The point to remember is that the American Revolution succeeded, and still did not usher in the novus ordo saeclorum; that the Constitution could be established 'in fact', as 'a real existenceÖ, in a visible form', and still did not become 'to Liberty what grammar is to language'.
Thus, we can see that although the American Constitution and Bill of Rights did not represent the embodiment and empowerment of the fundamental freedoms and rights that are proclaimed in the Declaration of Independence, they do provide certain basic rights to citizens and represent the first effective rights regime.
As a counterpoint to the American case, one must note the principles and effects of the French Revolution as well. Whereas the American Revolution was a relatively conservative one, the French Revolution was violent and destructive. It formed a tabula rasa, leaving nothing of the old regime and even going in so far as to execute a majority of the French aristocracy.

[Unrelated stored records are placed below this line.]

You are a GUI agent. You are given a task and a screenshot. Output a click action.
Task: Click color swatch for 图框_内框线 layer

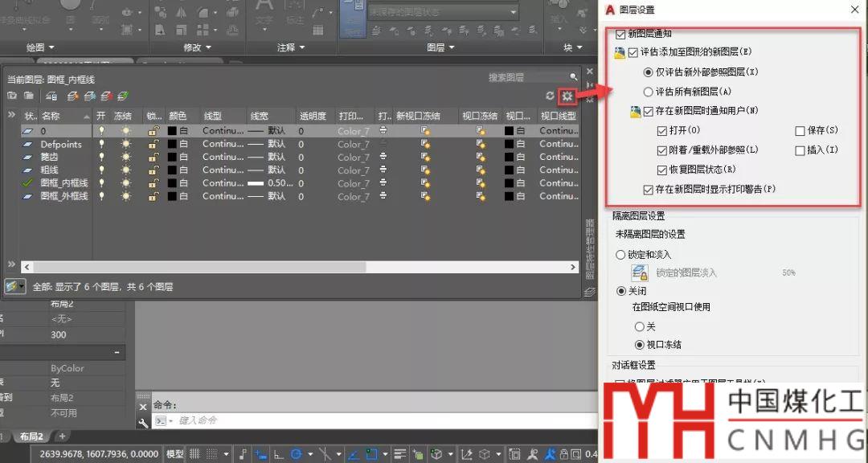click(172, 183)
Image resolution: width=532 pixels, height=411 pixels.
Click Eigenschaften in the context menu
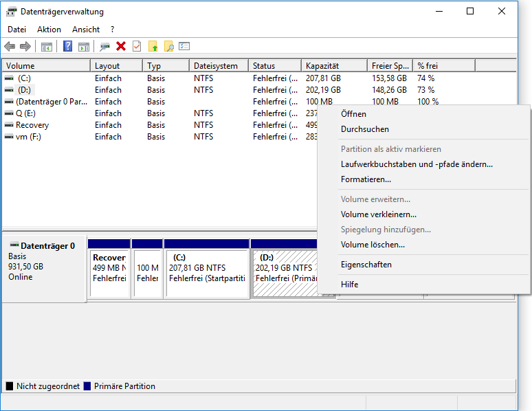tap(366, 265)
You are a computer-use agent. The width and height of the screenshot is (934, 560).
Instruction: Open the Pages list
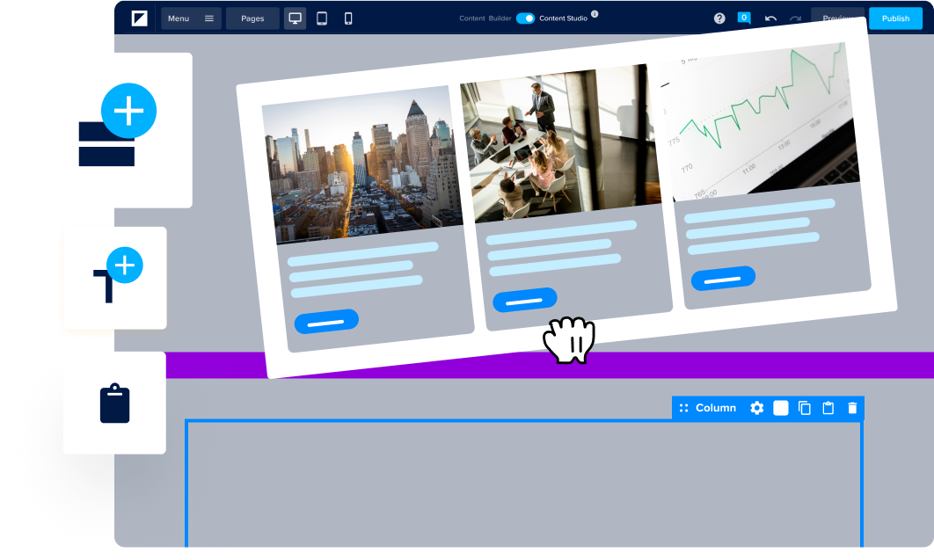point(252,18)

The principles upon which the French Revolution was founded are delineated in the Declaration of the Rights of Man and the Citizen. This document embodies the universalism and global notion of Right that had been missing from history all along and went on to form the basis of the French Constitution. "It 'remains to this day the classic formulation of the inviolable rights of the individual vis-à-vis the state'," according to Lauren. Stosky comments that in fact:
it was revolutionary France's Declaration of the Rights of Man and the Citizen n4 in 1789 that made explicit two basic ideas: that the mere will of the strong is not a final justification for actions which affect the vital interests of individuals, and that the mere fact of being human is enough title for claiming goods which are necessary for an autonomous and dignified life.

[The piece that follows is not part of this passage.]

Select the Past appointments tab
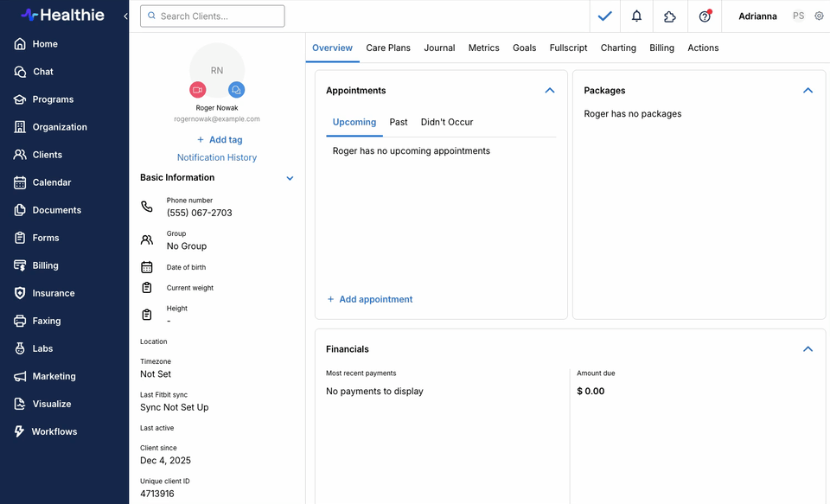The height and width of the screenshot is (504, 830). click(x=399, y=122)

Though much enthusiasm can be gathered for the concepts that are conveyed in this document - as it is the foundation of human rights doctrine as we properly know it - it ultimately had adverse and cataclysmic effects on the French people. As Arendt notes, "The inescapable fact was that liberation from tyranny spelled freedom for the few and was hardly felt by the many who remained loaded down by their misery." The rights that were granted to the citizens required an enforceability which unfortunately, in an attempt to make sure that citizens observed their rights, led to conformity, tyranny, and terror. In essence, the French rights regime failed because the Revolutionaries completely abandon the past, leaving no rule of law, nor common principle upon which to build the new Constitutional system. As Lauren notes, "Revolutionary leaders [in France], as in America, understood that the extension of genuinely equal rights would entail vast social and political consequences that they were unwilling to accept." The French rights regime ultimately failed because of a failure to properly constitute the Dominium of the rights enumerated in the Declaration.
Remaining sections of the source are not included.